15:58 Therefore, Paul concludes at the end of this glorious chapter on the resurrection, be steadfast, immovable, always excelling in the Lord’s work, because you know that your labor in the Lord is not in vain. The salvation Christ accomplished through his cross and resurrection is the gracious gift of God for sinners. We can’t earn it. But after we’ve received it, we’re not to sit back and do nothing. In light of our victory over sin and death due to our faith in King Jesus, believers are encouraged to labor for their Lord.

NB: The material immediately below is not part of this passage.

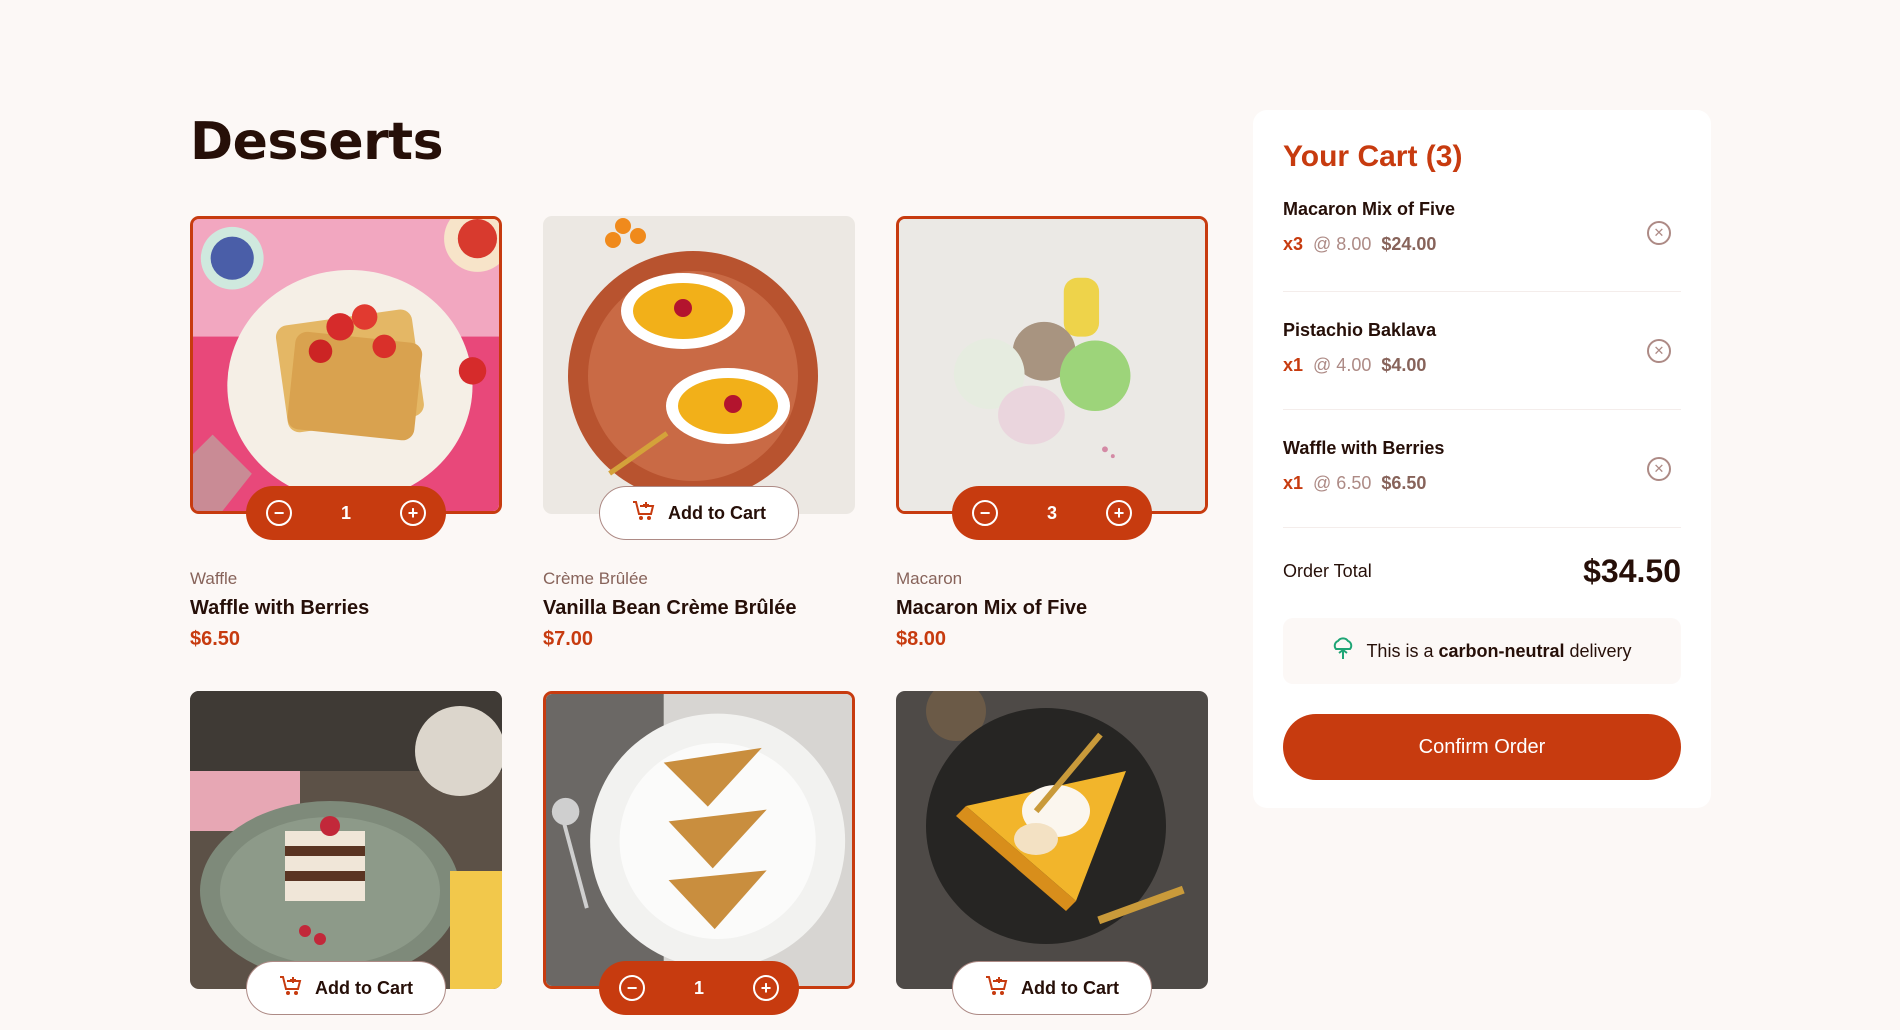  Describe the element at coordinates (1482, 747) in the screenshot. I see `confirm-order-button: Confirm Order` at that location.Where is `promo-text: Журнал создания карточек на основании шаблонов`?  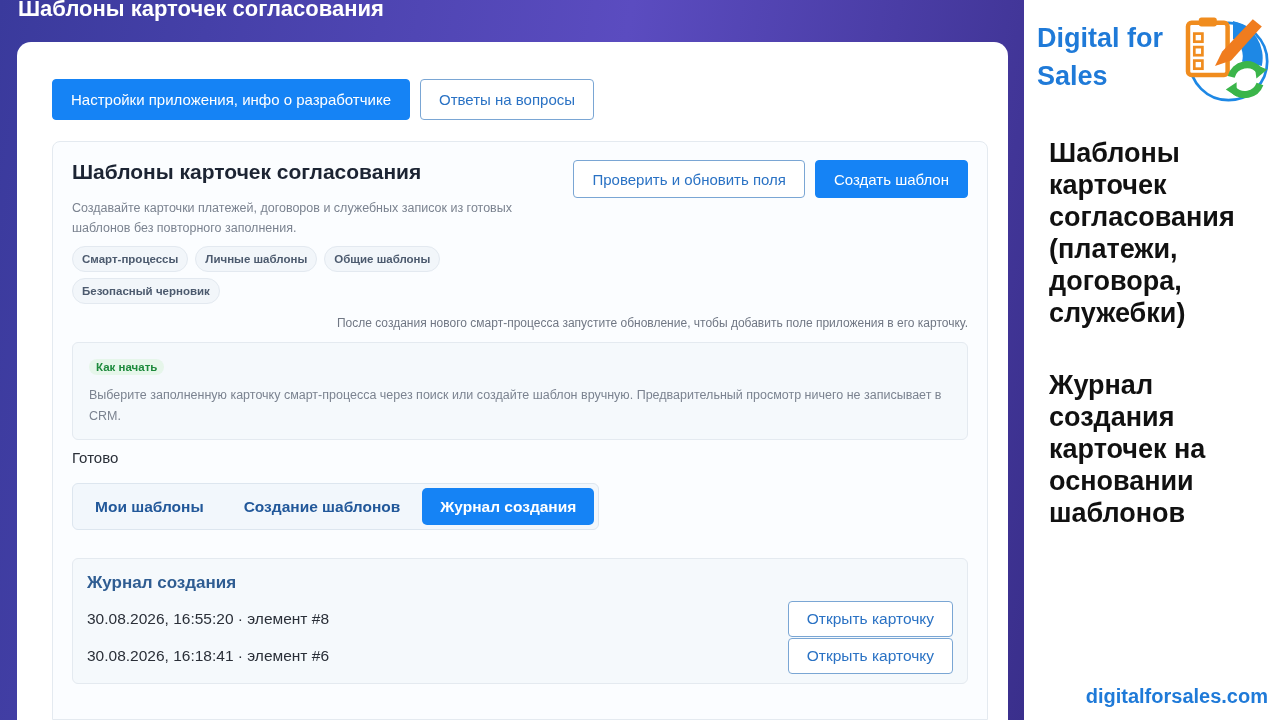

So make God’s kingdom agenda your own. Don’t become weary or give up because your labor “is not in vain.” It’s not wasted. You’re not spinning your wheels when you engage in faithful kingdom service. God sees your work for him, and he has a reward in store for you that will exceed your wildest expectations.
16:1 Following his exhortation in 15:58 to do “the Lord’s work,” Paul encourages them to apply this principle by taking up a collection for the saints. Though Paul doesn’t say explicitly whom the collection is for, references elsewhere make it clear that he’s talking about a relief gift for the impoverished believers in Jerusalem (see Acts 24:17; Rom 15:25-26; 2 Cor 8:1–9:15).
16:2 He asks them to take up the collection on the first day of the week (Sunday) as a part of their weekly worship gathering. Paul desires that each person set something aside in accordance with how he is prospering. Thus, giving was to be planned—not haphazard—and based on one’s personal means. Moreover, setting aside the offerings in advance would prevent Paul from having to chide or browbeat them when he visited, avoiding embarrassment for everyone.
16:3-4 Paul had a burden for the poor in Jerusalem. He greatly desired that the Gentile believers might bless Jewish believers in their time of distress. As he told the Christians in Rome, “If the Gentiles have shared in [the Jewish believers’] spiritual benefits, then they are obligated to minister to them in material needs” (Rom 15:27). His plan was to send the gift to Jerusalem through trusted representatives whom the Corinthians selected (16:3).